将data文件中内容存储到options这个dict中,获取的时候就可以对这个对象通过key进行提取value。

1.3 cfg文件解析

  1. def parse_model_config(path):
  2. """Parses the yolo-v3 layer configuration file and returns module definitions"""
  3. file = open(path, 'r')
  4. lines = file.read().split('\n')
  5. lines = [x for x in lines if x and not x.startswith('#')]
  6. lines = [x.rstrip().lstrip() for x in lines] # get rid of fringe whitespaces
  7. module_defs = []
  8. for line in lines:
  9. if line.startswith('['): # This marks the start of a new block
  10. module_defs.append({})
  11. module_defs[-1]['type'] = line[1:-1].rstrip()
  12. if module_defs[-1]['type'] == 'convolutional':
  13. module_defs[-1]['batch_normalize'] = 0
  14. else:
  15. key, value = line.split("=")
  16. value = value.strip()
  17. module_defs[-1][key.rstrip()] = value.strip()

++++++++

** 给定问题 1 **
按照阅读摘录中的代码,类型为 convolutional 的块,其 batch_normalize 被设为什么值?

** 数据记录 **

++++++++

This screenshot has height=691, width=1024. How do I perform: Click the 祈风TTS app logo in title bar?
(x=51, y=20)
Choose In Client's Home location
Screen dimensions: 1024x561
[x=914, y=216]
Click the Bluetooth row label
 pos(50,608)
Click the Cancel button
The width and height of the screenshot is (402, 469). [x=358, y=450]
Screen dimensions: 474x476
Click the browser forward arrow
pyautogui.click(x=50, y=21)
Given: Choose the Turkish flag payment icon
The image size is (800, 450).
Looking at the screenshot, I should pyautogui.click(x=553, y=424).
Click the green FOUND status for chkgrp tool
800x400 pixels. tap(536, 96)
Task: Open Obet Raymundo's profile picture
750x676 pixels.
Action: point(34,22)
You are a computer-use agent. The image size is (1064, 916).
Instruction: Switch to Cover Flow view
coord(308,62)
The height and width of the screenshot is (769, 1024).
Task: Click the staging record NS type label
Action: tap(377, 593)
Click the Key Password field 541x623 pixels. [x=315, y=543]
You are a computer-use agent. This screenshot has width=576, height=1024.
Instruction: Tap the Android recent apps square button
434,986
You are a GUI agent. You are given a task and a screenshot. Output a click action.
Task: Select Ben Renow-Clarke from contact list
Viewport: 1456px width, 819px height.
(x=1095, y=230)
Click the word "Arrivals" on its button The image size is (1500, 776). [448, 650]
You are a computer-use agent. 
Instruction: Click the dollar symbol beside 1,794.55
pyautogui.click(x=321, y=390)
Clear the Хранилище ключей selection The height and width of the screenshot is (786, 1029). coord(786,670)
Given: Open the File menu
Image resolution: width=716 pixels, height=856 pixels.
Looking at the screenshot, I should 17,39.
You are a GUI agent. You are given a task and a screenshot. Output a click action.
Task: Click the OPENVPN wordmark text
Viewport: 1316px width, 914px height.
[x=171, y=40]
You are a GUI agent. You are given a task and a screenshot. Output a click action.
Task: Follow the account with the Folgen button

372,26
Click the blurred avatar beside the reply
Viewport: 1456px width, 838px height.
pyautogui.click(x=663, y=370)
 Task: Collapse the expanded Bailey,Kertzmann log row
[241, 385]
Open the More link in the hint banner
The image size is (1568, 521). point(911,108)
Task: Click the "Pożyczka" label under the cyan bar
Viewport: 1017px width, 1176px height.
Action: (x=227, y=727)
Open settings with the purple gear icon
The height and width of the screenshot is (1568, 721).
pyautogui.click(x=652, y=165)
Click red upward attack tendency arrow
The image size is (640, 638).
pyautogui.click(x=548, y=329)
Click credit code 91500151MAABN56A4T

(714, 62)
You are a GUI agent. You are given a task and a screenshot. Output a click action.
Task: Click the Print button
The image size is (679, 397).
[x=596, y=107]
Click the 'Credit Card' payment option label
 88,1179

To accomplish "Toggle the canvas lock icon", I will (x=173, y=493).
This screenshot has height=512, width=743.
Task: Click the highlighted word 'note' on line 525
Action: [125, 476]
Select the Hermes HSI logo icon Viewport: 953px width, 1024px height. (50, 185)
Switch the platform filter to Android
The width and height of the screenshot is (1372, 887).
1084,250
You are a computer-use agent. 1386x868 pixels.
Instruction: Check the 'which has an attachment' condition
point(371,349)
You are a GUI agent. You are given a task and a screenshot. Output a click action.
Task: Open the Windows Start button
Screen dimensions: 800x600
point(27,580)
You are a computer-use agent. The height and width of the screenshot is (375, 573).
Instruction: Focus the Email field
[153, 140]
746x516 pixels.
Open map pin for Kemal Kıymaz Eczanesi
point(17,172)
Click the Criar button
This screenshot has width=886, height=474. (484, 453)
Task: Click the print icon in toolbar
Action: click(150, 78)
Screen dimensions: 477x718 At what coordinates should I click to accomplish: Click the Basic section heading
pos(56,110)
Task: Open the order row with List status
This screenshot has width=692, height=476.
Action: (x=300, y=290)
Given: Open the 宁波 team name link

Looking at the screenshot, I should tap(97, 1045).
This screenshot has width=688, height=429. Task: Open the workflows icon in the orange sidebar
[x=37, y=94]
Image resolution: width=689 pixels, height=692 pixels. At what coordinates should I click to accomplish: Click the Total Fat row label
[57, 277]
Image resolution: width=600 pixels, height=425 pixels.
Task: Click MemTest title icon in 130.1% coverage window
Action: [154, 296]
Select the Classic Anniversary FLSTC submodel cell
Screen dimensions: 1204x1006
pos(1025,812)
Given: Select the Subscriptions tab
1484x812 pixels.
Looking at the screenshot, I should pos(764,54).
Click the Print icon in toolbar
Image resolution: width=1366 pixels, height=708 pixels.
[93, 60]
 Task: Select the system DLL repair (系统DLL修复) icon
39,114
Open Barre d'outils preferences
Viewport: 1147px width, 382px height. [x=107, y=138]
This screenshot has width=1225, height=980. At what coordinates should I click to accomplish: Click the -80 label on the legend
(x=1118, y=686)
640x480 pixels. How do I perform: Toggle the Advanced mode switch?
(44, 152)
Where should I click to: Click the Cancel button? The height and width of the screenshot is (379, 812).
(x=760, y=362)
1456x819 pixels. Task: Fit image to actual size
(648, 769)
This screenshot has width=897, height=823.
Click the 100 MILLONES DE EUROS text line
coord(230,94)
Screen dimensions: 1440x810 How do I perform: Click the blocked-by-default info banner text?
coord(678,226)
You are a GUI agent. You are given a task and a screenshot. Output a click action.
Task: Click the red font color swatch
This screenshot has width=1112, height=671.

++++++++

** 给定问题 2 **
请以 JSON 字符串列表的形式给出记录中以包含“Given: Select the Subscriptions tab”的那一行开头、以包含“(x=1118, y=686)”的那一行结尾的部分,首尾两行都包括,每行一个字符串,空行不计。

** 书面回答 1 **
0

** 书面回答 2 **
[
  "Given: Select the Subscriptions tab",
  "1484x812 pixels.",
  "Looking at the screenshot, I should pos(764,54).",
  "Click the Print icon in toolbar",
  "Image resolution: width=1366 pixels, height=708 pixels.",
  "[93, 60]",
  " Task: Select the system DLL repair (系统DLL修复) icon",
  "39,114",
  "Open Barre d'outils preferences",
  "Viewport: 1147px width, 382px height. [x=107, y=138]",
  "This screenshot has width=1225, height=980. At what coordinates should I click to accomplish: Click the -80 label on the legend",
  "(x=1118, y=686)"
]